--- START ---

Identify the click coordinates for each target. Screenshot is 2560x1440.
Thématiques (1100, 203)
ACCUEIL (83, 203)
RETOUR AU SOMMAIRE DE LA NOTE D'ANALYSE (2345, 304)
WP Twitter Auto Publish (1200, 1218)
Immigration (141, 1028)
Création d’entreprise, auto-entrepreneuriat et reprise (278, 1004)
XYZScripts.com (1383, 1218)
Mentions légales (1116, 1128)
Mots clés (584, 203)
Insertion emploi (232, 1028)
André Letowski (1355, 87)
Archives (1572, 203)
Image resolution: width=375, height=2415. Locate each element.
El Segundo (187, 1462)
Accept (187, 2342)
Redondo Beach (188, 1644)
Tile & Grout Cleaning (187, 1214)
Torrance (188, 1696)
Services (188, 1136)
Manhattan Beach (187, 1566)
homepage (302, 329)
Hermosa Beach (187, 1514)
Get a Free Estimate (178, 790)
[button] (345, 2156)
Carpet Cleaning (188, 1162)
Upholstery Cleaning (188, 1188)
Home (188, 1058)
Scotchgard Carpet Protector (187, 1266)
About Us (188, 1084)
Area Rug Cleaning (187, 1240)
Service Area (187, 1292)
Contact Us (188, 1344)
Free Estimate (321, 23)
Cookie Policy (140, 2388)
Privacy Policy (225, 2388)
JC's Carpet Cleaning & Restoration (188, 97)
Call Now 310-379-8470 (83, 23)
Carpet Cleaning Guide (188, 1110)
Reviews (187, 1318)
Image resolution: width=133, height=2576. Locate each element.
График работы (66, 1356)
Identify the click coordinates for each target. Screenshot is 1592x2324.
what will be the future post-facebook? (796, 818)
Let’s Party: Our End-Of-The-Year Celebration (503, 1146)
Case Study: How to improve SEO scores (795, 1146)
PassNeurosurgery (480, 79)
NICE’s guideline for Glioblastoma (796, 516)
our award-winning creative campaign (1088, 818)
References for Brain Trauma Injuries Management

--- END ---

- What is expected
For this task, write out exactly the lines of the entries above, starting at the line with "Let’s Party: Our" and ending at the line with "our award-winning creative", both included, and no others.

- Completed exercise
Let’s Party: Our End-Of-The-Year Celebration (503, 1146)
Case Study: How to improve SEO scores (795, 1146)
PassNeurosurgery (480, 79)
NICE’s guideline for Glioblastoma (796, 516)
our award-winning creative campaign (1088, 818)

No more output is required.